Work instruction
Output the full listing that appears below, exactly as it is presented.

[Opening Given data section]

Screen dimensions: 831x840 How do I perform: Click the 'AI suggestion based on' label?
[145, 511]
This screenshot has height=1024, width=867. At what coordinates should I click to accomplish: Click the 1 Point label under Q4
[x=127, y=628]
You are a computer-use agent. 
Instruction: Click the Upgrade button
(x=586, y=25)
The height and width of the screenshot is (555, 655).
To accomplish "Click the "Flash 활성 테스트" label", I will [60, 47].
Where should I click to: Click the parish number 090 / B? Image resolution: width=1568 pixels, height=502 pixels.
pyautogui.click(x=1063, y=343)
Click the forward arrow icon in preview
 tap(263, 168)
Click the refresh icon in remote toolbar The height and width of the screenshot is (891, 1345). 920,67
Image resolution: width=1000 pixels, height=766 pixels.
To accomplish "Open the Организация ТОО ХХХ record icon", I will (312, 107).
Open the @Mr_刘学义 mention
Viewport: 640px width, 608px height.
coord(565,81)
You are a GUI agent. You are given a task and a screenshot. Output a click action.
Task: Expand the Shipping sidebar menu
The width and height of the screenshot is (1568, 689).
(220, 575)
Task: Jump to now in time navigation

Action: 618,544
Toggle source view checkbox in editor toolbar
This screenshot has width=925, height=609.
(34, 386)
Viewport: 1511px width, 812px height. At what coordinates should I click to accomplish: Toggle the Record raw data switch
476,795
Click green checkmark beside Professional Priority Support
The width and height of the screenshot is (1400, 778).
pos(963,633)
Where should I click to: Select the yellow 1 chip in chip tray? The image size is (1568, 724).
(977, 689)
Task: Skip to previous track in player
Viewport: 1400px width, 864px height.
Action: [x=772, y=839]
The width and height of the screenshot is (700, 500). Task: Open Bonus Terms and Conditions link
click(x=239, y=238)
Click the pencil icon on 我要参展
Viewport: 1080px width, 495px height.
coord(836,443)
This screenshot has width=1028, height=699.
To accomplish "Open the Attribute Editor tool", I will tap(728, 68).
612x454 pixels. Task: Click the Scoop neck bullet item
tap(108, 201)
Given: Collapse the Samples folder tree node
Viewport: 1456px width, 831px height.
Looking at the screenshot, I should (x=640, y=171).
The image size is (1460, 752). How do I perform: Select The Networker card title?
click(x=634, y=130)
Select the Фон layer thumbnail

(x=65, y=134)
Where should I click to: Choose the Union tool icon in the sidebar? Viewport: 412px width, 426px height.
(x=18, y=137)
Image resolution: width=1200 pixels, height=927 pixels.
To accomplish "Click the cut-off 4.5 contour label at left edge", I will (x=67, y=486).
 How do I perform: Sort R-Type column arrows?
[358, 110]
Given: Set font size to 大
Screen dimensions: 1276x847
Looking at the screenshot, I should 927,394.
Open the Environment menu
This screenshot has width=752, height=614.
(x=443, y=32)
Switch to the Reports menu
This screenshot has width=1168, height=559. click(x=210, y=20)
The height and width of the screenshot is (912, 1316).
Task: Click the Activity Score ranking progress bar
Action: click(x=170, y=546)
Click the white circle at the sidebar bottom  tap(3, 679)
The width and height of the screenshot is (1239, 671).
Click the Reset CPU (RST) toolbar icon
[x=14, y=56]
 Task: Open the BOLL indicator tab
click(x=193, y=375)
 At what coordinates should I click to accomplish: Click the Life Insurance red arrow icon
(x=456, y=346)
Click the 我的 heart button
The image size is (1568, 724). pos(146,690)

[Closing Given data section]

Written answer
Screen dimensions: 831x840 How do I perform: Click the 'AI suggestion based on' label?
[145, 511]
This screenshot has height=1024, width=867. At what coordinates should I click to accomplish: Click the 1 Point label under Q4
[x=127, y=628]
You are a computer-use agent. 
Instruction: Click the Upgrade button
(x=586, y=25)
The height and width of the screenshot is (555, 655).
To accomplish "Click the "Flash 활성 테스트" label", I will [60, 47].
Where should I click to: Click the parish number 090 / B? Image resolution: width=1568 pixels, height=502 pixels.
pyautogui.click(x=1063, y=343)
Click the forward arrow icon in preview
 tap(263, 168)
Click the refresh icon in remote toolbar The height and width of the screenshot is (891, 1345). 920,67
Image resolution: width=1000 pixels, height=766 pixels.
To accomplish "Open the Организация ТОО ХХХ record icon", I will (312, 107).
Open the @Mr_刘学义 mention
Viewport: 640px width, 608px height.
coord(565,81)
You are a GUI agent. You are given a task and a screenshot. Output a click action.
Task: Expand the Shipping sidebar menu
The width and height of the screenshot is (1568, 689).
(220, 575)
Task: Jump to now in time navigation

Action: 618,544
Toggle source view checkbox in editor toolbar
This screenshot has width=925, height=609.
(34, 386)
Viewport: 1511px width, 812px height. At what coordinates should I click to accomplish: Toggle the Record raw data switch
476,795
Click green checkmark beside Professional Priority Support
The width and height of the screenshot is (1400, 778).
pos(963,633)
Where should I click to: Select the yellow 1 chip in chip tray? The image size is (1568, 724).
(977, 689)
Task: Skip to previous track in player
Viewport: 1400px width, 864px height.
Action: [x=772, y=839]
The width and height of the screenshot is (700, 500). Task: Open Bonus Terms and Conditions link
click(x=239, y=238)
Click the pencil icon on 我要参展
Viewport: 1080px width, 495px height.
coord(836,443)
This screenshot has width=1028, height=699.
To accomplish "Open the Attribute Editor tool", I will tap(728, 68).
612x454 pixels. Task: Click the Scoop neck bullet item
tap(108, 201)
Given: Collapse the Samples folder tree node
Viewport: 1456px width, 831px height.
Looking at the screenshot, I should (x=640, y=171).
The image size is (1460, 752). How do I perform: Select The Networker card title?
click(x=634, y=130)
Select the Фон layer thumbnail

(x=65, y=134)
Where should I click to: Choose the Union tool icon in the sidebar? Viewport: 412px width, 426px height.
(x=18, y=137)
Image resolution: width=1200 pixels, height=927 pixels.
To accomplish "Click the cut-off 4.5 contour label at left edge", I will (x=67, y=486).
 How do I perform: Sort R-Type column arrows?
[358, 110]
Given: Set font size to 大
Screen dimensions: 1276x847
Looking at the screenshot, I should 927,394.
Open the Environment menu
This screenshot has width=752, height=614.
(x=443, y=32)
Switch to the Reports menu
This screenshot has width=1168, height=559. click(x=210, y=20)
The height and width of the screenshot is (912, 1316).
Task: Click the Activity Score ranking progress bar
Action: click(x=170, y=546)
Click the white circle at the sidebar bottom  tap(3, 679)
The width and height of the screenshot is (1239, 671).
Click the Reset CPU (RST) toolbar icon
[x=14, y=56]
 Task: Open the BOLL indicator tab
click(x=193, y=375)
 At what coordinates should I click to accomplish: Click the Life Insurance red arrow icon
(x=456, y=346)
Click the 我的 heart button
The image size is (1568, 724). pos(146,690)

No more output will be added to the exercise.